女としての幸せを諦めきれず、二度あることは三度あるという言葉を見ないふりしたツケが回ってきたのだろう。
(もう、人生諦めるしかないのかもしれない)
このギフトがある限り、自分は死ぬまで気持ち悪いものを見せられる。心を開いた人たちの裏切りを、強制的に脳に刻み付けられる暴力に、もう耐えられないのだ。
だったらもう、二度と恋なんてしない。
恋人も夫も要らない。
誰のことも愛さない。
「何がギフトよ。何が精霊の祝福よ。こんなもの、ただの呪いだわ……」
ただの気まぐれで私にこんな人生を強いた精霊が憎い。
滅びてしまえとすら思ってしまう。
神様でも、悪魔でも、なんでもいい。
精霊の呪縛から、誰か私を放って。
それが無理なら、私はもう——
再び私から何かを感じ取ったのか、瞳に涙を浮かべたマルシェが私の手を両手で包み、祈るように額を寄せた。

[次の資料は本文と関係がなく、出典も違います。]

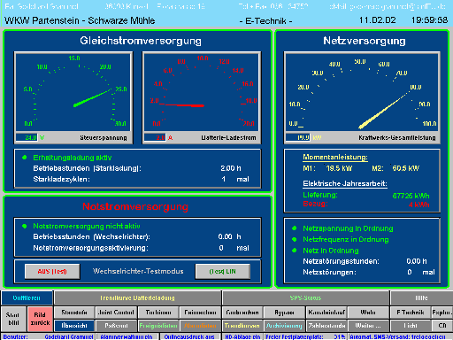Click the (Test) EIN inverter button
Viewport: 453px width, 340px height.
point(223,271)
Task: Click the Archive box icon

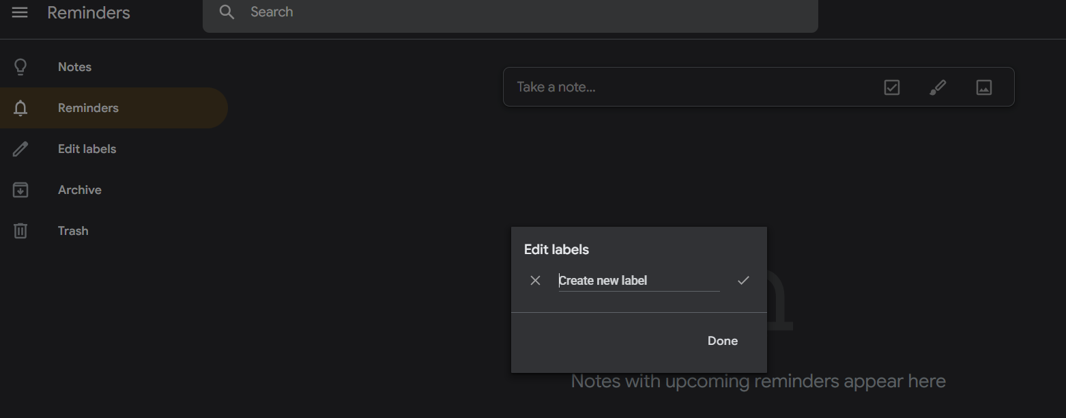Action: (x=20, y=190)
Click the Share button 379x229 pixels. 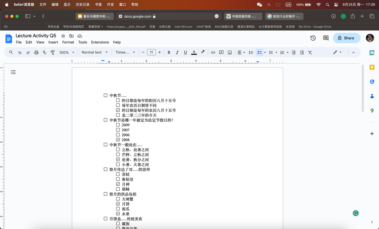tap(346, 38)

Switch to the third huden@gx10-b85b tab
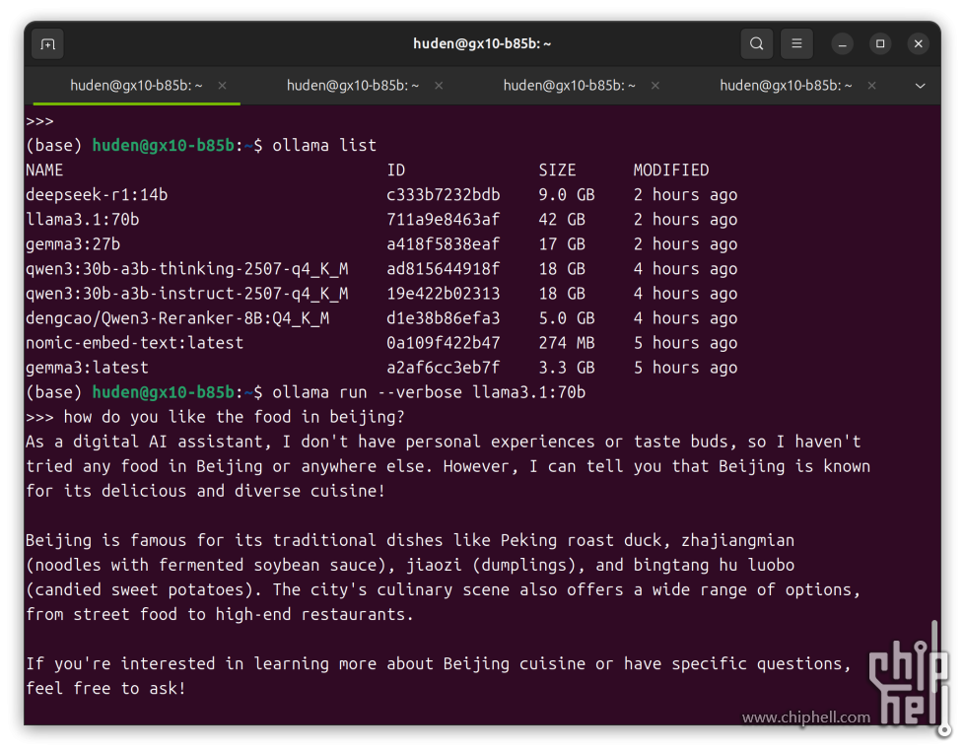tap(570, 86)
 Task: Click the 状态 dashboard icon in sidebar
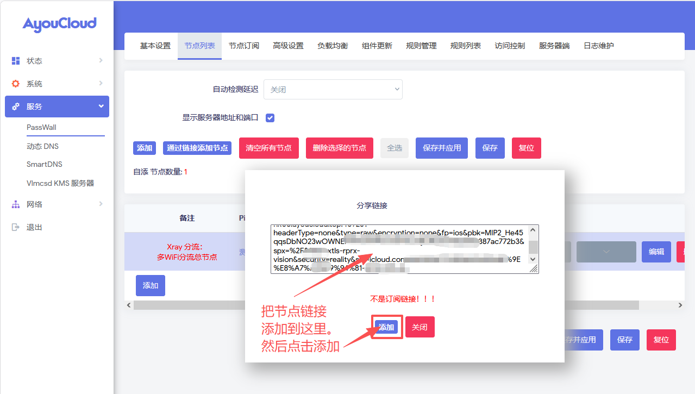(x=16, y=61)
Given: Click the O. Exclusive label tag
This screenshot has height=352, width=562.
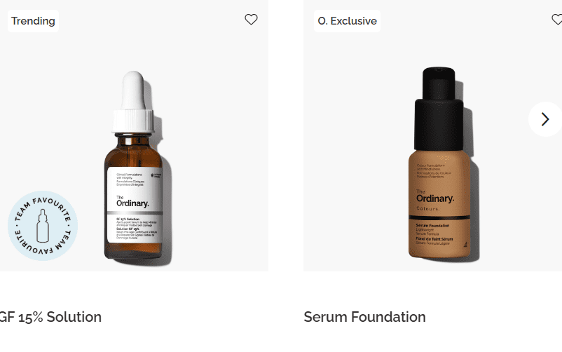Looking at the screenshot, I should pos(347,21).
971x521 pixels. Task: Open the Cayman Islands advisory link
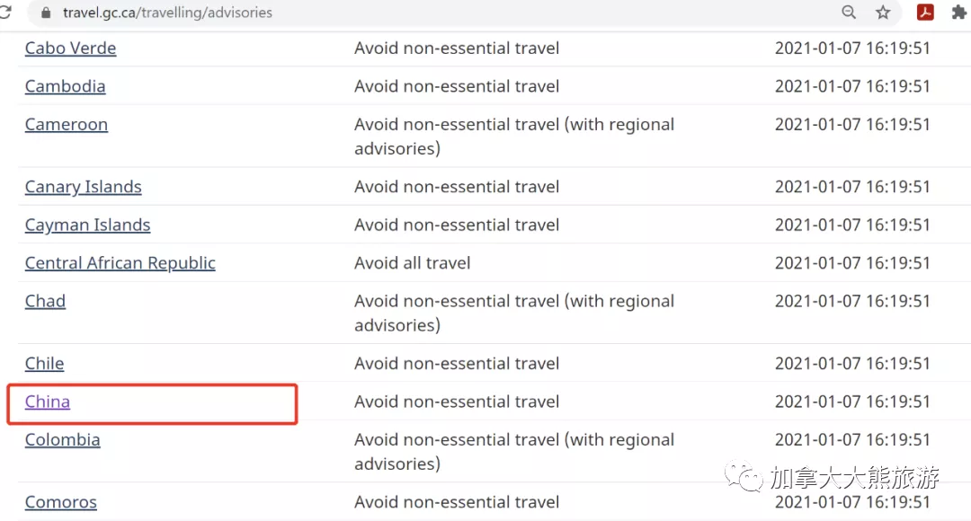[x=87, y=225]
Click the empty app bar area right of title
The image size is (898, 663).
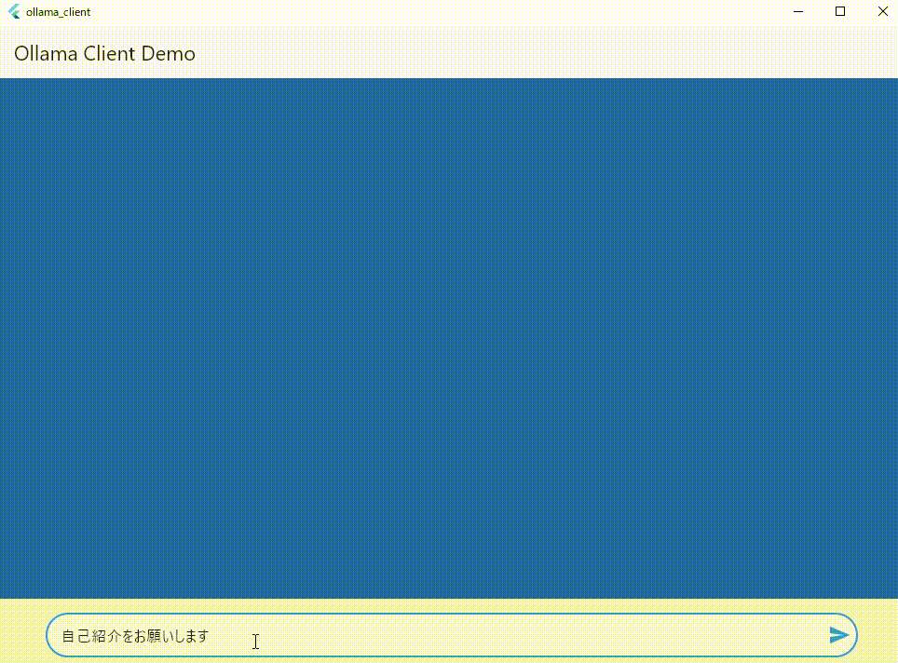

「イリス……お願いだから私に黙って消えたりしないで。ねえ、このまま私と王宮で暮らさない? お母様もお父様もお兄様も、イリスなら大歓迎よ。王宮で体調を整えて、イリスにその気があるなら、私の侍女として働いてほしいの。貴女は語学が堪能だし、外交を手伝ってくれたらとても助かるわ」
侍女か……もうこの邸にもいたくないし、それもいいかもしれない。
「それで、もし貴女が了承してくれるなら、私の嫁ぎ先についてきてほしい。それなら大手を振ってこの国を出られるし、私も貴女が側にいてくれるなら、とても心強いわ」
従姉妹の優しさと親愛に、涙が零れた。
左手を包む彼女の手が温かい。
私は一人ではないのだと、必死に伝えられている気がした。
「マルシェ……私を連れ去ってくれる?」
「ええ、もちろん。シグルドなんて捨てて、私を選んで」
「そうね。さっさとシグルトとは離婚するわ。もう生理的に無理。だから証拠を集めなきゃ」
「それなら王家の影を貸してあげる」
「ありがとう。離婚して国を出るなら、お父様も呼び戻さなくちゃね……話し合いの結果によっては、爵位を王家に返すことも考えなくてはならないわ」
今のオルタンシア公爵家の当主は私だ。
シグルドはオルタンシア公爵家の婿養子。
まさかその立場で愛人を作るなんて、思いもしなかった。
急速に熱が冷めていく。
もう誠実だったシグルドはどこにもいないのだろう。
十年以上、一緒に過ごした時間が、築いてきた信頼が、たった一度の裏切りで黒く染められ、霧のように離散していった。